The three schools, which are all headed to the Pac-12 after the 2025-26 school year, are seeking damages for millions of dollars of alleged harm caused by the Mountain West, including the withholding of money earned by Boise State for playing in last year’s College Football Playoff.

“We are disappointed that the Mountain West continues to improperly retaliate against the departing members and their student athletes,” Steve Olson, partner and litigation department co-chair for the O’Melveny law firm, said in a statement. “We will seek all appropriate relief from the court to protect our clients’ rights and interests.”

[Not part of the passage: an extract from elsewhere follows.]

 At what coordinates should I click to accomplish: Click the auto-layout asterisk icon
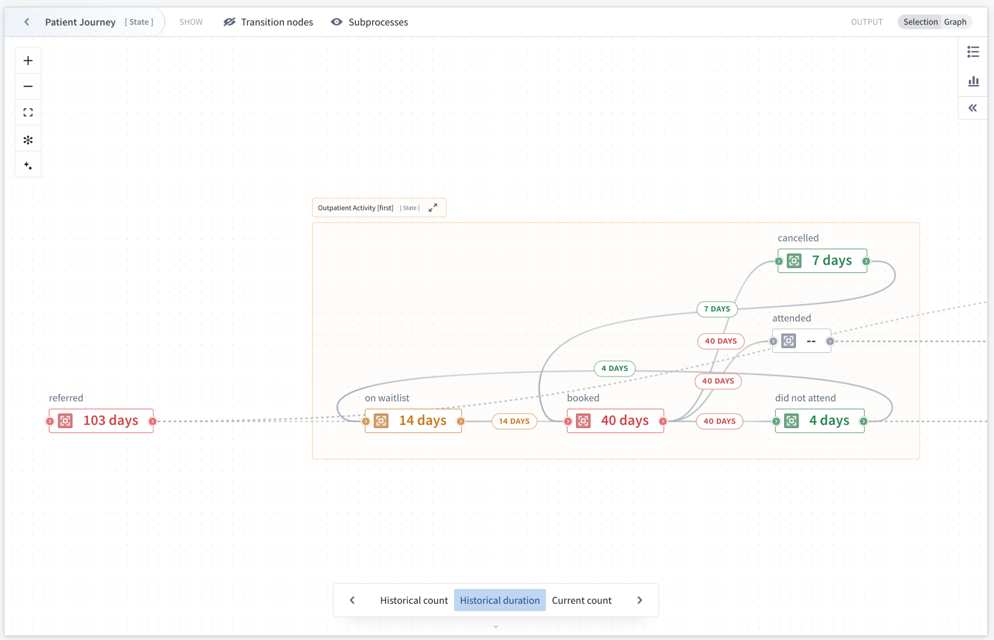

The Mountain West declined further comment outside of a statement released last week. The conference has said the departing schools were involved in adopting the exit fees and sought to enforce those against San Diego State when it tried to leave the conference two years ago.

“We remain confident in our legal position, which we will vigorously defend,” the statement said.

The three outgoing schools argue the Mountain West’s exit fees, which could range from $19 million to $38 million, are unlawful and not enforceable. The lawsuit also claims the Mountain West concealed a plan to move up Grand Canyon University’s membership a year to 2025-26 without informing the departing schools.

The Mountain West is also seeking $55 million in “poaching fees” from the Pac-12 for the loss of five schools, including San Diego State and Fresno State starting in 2026. The two sides are headed back to court after mediation that expired last month failed to reach a resolution.